Coming back from our glacier viewing hike in the mountains outside Ushuaia, Chile, three couples sat behind us on the bus having a great time, and making it clear by the volume of their voices that they were coreligionists of the Roman Catholic variety. They were not offensive in any way, but their conversation made it known that they were Catholics disinterested in the company of others who were not. “Did you go to mass last night?” opened banter about going or not going and what that meant. Worship was not the point of it. It was not about God. It was about fishing. Whether one went to mass was the key to whether one was successful as a fisherman, or not. No one went fishing on a mountain hike at the tip of South America, so the story telling moved quickly to other times and places closer to home, and they were all about fishing. Going to mass was not about the Christian faith, but about fulfilling the cultural obligations of being Catholic. What the lessons were, what the homily was about, what the sacrament meant was irrelevant. What mattered was doing what Catholics do, and sharing stories about it with other Catholics in their social circle through humor that leaned close to ritual superstition not unlike rubbing the Buddha’s tummy.

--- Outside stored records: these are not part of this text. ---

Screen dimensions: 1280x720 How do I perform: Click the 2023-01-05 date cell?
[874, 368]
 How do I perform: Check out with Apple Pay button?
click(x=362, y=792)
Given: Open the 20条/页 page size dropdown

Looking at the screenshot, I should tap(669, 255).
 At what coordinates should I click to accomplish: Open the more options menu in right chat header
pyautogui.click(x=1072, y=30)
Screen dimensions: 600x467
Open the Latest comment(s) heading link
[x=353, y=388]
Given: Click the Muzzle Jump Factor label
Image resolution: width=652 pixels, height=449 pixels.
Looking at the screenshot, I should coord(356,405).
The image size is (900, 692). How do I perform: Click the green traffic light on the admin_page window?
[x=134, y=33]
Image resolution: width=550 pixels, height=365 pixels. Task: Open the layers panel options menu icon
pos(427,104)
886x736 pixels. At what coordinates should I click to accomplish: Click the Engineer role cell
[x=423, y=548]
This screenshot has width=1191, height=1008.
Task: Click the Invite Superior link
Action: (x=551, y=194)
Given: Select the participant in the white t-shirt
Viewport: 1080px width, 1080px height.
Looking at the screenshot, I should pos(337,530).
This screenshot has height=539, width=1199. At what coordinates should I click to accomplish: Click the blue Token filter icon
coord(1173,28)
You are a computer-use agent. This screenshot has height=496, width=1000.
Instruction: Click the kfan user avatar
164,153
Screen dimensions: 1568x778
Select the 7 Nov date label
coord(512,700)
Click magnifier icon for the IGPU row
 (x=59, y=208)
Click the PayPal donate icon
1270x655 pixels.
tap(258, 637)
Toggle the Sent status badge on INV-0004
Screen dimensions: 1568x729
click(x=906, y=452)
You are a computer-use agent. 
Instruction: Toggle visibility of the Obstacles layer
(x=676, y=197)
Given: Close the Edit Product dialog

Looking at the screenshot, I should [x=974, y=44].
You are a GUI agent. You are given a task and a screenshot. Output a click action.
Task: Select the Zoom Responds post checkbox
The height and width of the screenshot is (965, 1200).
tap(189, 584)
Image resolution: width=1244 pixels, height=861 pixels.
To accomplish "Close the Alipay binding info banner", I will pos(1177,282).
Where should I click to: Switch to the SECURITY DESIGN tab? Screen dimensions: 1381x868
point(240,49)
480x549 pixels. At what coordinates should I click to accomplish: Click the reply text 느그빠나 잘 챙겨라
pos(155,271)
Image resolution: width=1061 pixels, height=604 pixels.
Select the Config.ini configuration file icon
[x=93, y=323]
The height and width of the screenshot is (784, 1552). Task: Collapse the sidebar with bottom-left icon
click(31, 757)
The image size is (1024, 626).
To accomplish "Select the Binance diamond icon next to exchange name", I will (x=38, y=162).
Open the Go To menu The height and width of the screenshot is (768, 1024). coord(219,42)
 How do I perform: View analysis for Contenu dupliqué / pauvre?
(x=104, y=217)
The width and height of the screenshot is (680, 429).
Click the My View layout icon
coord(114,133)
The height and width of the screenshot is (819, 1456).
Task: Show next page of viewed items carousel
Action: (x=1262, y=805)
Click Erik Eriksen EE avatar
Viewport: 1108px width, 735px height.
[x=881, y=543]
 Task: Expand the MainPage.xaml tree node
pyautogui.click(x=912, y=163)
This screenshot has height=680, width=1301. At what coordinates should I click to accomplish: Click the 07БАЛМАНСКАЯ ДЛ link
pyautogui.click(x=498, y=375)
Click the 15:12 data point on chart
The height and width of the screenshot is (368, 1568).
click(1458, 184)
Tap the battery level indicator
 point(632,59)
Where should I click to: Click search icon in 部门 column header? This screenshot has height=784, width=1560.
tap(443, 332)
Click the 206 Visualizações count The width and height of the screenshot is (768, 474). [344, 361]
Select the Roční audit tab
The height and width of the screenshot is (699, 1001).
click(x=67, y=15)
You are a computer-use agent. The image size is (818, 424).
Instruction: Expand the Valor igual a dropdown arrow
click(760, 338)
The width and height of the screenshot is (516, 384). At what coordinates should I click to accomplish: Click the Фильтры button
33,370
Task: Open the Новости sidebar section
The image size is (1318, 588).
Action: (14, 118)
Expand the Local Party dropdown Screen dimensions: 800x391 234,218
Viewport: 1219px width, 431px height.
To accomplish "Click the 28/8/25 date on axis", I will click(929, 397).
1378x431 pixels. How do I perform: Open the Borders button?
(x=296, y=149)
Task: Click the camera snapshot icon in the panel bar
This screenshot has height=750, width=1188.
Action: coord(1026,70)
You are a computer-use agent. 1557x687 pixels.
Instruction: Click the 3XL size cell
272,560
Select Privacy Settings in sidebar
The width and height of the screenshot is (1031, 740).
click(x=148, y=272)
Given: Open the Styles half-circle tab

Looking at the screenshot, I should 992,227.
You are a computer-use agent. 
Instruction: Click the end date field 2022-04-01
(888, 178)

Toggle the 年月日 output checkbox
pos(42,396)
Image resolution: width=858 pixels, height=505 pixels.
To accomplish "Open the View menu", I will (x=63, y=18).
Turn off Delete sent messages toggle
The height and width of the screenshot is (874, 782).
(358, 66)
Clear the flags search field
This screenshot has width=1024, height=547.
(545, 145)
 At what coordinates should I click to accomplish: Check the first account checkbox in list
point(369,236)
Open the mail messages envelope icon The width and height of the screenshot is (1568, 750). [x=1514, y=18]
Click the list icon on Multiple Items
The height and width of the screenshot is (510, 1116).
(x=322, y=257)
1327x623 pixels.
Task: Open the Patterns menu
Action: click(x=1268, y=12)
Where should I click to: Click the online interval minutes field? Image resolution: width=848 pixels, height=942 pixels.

I suspect they go to mass not because they believe, but because they are Catholics and that is what Catholics do. There is more to it than just that, and the thing that is more is something most Episcopalians lack. For that matter, generic white bread Catholics also lack it. So what is it that they have and most Episcopalians lack. Alas, we were not born with the ethnic-cultural umbilical cord that ties us to a Church in the same way that some Catholics were. Not so many years ago it was still true that Episcopalians tended to be habitual church goers, but not in the same way. It may have had something to do with being a distinctly English church that is more comfortable with the respectable ways of the gentry. Fifty or sixty years ago if you wanted to be seen with the right sort of people on Sunday, an Episcopal Church was the place to go. Episcopalians did not, as a rule, cater to the masses the way Methodists or Presbyterians did, and the rabble rousing ways of Evangelicals was anathema. We pretended to be more discerning than that, making discreet suggestions to God in the form of prayers laced with thee and thou, and reminding him that sinners tho we may be, we were the right kind of sinners. Maybe that was never true, or true only in certain places, but the myth has hung on even as we see in the mirror a relatively small denomination of rather ordinary people.
Like Catholics, we pay dignified homage to the hierarchy, but with little sense of obligation to pay it much attention otherwise. We can get away with it because we have stripped our bishops of the resources needed to exercise the limited authority we have left to them. Our liturgy is exemplary, and when done well it draws us into a deeper more holy communion with God. It’s one of the things I treasure about being an Episcopalian, but it doesn’t seem to be a big draw.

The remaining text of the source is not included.